Despite its exact cause(s) being unknown, RLS has been classified under 2 forms: idiopathic and symptomatic (secondary).[1]

Most patients have idiopathic disease which is familial in up to 75% of cases (more than 50% have a positive family history that suggests an autosomal dominant inheritance pattern).[1,3,6] No abnormalities are found on neurological examination in these patients.[3]

The most important symptomatic form of RLS is that caused by uraemia. Prevalence ranges from 20 to 40% in patients with end-stage renal disease.[7] In these patients, RLS is known to be associated with the uraemia itself and not to be an adverse effect of haemodialysis.[1] RLS may also be an early manifestation of iron deficiency, although the mechanism involved is not known.[8] RLS is seen in 12 to 20% of pregnant women.[1]

Other causes are as follows:

  • peripheral neuropathy [e.g. associated with diabetes mellitus or alcohol (ethanol) toxicity]

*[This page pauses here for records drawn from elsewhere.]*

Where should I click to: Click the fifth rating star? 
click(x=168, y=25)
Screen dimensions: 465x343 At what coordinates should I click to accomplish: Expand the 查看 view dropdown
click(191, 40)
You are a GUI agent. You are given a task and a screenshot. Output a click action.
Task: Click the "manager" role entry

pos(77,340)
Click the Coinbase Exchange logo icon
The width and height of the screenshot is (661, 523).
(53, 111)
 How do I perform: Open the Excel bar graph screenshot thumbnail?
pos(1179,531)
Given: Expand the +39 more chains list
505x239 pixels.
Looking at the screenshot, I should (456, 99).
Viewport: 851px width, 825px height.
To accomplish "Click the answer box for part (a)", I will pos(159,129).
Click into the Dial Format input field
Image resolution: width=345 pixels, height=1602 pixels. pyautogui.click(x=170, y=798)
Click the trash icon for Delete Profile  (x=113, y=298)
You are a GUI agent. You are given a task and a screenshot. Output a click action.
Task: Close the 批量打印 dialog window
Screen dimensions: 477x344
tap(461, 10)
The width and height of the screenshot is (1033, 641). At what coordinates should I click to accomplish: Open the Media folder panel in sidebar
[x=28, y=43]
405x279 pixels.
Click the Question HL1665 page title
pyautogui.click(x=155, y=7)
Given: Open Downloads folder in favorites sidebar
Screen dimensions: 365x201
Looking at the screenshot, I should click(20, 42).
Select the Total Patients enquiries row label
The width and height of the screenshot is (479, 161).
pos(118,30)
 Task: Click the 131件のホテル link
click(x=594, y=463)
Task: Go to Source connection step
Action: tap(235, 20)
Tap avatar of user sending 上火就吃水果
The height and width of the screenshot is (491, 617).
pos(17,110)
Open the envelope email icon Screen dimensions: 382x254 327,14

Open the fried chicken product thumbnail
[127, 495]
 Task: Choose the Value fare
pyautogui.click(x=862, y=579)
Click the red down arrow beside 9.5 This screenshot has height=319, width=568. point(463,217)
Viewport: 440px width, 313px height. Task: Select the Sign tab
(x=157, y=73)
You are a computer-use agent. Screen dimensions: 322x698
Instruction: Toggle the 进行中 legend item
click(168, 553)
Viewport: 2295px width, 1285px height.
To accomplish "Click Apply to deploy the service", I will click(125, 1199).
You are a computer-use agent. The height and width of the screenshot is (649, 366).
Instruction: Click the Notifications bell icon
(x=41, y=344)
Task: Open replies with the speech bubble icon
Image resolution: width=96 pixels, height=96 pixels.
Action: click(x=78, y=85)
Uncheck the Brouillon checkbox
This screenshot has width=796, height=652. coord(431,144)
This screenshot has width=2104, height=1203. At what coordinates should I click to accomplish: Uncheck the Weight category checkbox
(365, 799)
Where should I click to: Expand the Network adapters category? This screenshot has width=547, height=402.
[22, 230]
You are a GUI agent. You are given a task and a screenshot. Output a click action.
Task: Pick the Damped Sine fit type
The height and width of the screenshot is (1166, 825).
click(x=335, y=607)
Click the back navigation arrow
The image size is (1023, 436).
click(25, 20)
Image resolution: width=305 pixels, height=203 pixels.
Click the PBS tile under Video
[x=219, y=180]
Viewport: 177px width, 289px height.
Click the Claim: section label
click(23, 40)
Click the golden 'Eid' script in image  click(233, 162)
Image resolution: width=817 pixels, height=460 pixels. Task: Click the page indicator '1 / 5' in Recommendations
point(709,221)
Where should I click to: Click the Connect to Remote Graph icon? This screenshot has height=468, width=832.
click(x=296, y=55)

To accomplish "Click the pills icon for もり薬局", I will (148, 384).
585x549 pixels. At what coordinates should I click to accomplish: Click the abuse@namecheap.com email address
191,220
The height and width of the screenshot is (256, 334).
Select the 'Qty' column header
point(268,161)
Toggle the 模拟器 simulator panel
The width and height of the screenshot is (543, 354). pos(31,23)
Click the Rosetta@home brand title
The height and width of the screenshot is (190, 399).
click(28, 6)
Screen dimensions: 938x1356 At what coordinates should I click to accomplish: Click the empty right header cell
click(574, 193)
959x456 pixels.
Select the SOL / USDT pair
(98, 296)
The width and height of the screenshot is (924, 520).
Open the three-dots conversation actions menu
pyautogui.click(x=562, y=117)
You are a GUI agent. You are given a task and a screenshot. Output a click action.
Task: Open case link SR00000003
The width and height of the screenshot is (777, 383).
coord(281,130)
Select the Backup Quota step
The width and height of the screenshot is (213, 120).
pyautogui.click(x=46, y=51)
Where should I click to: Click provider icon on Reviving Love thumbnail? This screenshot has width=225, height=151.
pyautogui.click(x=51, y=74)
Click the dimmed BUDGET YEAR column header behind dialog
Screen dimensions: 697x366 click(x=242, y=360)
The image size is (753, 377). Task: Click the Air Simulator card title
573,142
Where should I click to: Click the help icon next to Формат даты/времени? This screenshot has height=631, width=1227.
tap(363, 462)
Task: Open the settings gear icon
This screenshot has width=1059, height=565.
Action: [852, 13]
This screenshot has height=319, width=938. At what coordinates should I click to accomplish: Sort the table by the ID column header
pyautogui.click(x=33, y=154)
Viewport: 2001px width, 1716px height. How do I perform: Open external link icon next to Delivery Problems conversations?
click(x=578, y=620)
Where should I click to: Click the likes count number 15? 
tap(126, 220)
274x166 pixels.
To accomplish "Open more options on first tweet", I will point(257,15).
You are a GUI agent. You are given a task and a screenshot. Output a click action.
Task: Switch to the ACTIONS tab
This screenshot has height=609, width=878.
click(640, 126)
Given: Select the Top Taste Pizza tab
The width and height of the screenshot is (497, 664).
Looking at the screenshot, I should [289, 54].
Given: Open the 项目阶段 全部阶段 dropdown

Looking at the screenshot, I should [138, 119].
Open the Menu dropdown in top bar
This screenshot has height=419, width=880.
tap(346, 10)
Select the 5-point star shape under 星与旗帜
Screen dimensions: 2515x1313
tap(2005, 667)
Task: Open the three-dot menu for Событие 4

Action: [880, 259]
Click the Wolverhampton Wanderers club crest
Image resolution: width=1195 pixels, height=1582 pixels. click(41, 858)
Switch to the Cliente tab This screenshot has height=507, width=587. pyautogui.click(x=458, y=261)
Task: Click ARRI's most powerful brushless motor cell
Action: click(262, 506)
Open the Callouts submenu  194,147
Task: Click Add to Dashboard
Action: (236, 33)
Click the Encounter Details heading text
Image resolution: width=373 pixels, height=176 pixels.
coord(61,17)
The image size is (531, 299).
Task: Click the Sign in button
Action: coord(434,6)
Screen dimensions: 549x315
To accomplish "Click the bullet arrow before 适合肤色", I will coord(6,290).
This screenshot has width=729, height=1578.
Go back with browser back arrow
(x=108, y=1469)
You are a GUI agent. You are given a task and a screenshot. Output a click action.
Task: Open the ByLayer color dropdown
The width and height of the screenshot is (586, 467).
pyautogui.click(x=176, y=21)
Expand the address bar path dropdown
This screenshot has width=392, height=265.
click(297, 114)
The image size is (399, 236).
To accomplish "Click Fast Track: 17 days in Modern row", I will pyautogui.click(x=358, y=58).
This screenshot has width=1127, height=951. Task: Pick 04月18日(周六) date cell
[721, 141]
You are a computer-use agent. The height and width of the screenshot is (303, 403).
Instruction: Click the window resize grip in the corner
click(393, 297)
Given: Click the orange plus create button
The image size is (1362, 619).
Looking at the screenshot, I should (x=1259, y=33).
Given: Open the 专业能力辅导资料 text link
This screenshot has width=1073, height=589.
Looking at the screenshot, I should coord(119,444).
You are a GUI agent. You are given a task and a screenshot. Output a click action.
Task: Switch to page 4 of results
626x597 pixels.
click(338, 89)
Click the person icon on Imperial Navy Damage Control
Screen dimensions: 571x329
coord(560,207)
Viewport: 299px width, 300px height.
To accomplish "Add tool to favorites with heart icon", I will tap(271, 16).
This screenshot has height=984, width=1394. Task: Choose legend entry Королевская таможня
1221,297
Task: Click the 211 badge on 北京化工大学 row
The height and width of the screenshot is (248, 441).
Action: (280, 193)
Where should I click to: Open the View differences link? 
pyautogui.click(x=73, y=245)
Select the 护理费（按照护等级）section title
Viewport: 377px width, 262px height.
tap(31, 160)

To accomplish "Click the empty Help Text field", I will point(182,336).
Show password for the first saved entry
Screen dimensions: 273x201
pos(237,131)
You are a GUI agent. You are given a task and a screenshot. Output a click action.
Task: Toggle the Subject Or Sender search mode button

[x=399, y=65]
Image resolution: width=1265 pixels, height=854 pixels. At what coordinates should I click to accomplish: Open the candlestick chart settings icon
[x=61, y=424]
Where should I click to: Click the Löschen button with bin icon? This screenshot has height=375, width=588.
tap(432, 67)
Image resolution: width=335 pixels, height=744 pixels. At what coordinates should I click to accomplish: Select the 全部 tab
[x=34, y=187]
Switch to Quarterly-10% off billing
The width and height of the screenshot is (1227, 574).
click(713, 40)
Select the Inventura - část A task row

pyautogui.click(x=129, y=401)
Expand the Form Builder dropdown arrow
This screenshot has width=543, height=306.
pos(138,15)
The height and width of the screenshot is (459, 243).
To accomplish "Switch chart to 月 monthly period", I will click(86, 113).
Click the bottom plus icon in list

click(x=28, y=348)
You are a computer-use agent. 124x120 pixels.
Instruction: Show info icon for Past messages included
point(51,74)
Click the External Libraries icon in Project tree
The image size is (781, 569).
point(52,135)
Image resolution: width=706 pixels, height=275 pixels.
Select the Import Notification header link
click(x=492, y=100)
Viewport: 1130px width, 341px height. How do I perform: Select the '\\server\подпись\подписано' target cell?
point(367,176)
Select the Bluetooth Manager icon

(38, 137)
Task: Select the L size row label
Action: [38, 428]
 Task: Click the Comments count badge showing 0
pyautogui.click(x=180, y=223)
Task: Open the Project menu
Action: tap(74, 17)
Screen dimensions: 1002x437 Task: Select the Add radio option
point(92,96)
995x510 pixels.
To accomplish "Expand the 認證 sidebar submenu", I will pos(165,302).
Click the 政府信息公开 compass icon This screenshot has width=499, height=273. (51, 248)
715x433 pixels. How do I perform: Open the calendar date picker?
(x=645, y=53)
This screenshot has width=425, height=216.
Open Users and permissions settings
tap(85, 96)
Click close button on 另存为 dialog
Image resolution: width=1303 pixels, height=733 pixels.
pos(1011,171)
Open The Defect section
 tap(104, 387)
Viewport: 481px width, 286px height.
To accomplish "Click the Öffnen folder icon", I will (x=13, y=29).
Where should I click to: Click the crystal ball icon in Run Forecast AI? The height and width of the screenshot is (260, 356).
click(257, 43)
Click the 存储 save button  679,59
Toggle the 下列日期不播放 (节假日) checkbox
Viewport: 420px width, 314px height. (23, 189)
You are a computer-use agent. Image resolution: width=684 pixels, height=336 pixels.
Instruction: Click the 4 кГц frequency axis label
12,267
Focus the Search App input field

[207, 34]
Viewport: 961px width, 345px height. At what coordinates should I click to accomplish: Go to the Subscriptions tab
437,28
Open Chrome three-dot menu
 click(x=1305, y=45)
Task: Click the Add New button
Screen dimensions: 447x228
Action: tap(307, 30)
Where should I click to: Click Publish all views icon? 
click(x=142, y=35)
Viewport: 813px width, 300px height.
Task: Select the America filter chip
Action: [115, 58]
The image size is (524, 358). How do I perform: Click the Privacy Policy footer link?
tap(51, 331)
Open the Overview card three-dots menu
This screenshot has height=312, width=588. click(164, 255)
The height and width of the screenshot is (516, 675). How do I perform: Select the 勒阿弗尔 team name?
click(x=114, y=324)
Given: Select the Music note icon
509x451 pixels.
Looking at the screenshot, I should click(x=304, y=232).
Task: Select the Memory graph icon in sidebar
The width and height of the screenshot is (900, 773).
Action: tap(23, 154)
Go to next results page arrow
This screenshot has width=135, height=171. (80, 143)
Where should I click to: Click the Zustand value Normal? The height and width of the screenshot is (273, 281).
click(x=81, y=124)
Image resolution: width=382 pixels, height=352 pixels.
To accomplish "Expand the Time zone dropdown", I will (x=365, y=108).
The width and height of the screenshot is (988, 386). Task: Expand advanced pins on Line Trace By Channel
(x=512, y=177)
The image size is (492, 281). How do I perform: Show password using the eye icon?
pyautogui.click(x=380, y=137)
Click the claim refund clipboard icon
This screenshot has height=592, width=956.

  • lumbosacral radiculopathy

  • hypothyroidism

  • hyperthyroidism

  • rheumatoid arthritis

  • folic acid deficiency

  • porphyria.

The last 5 causes listed have been associated only rarely with RLS. In addition, all dopamine D2 receptor blocking drugs (e.g. classical antipsychotic agents, sulpiride and metoclopramide) can evoke RLS, and there are case reports of the condition in patients receiving lithium.[1]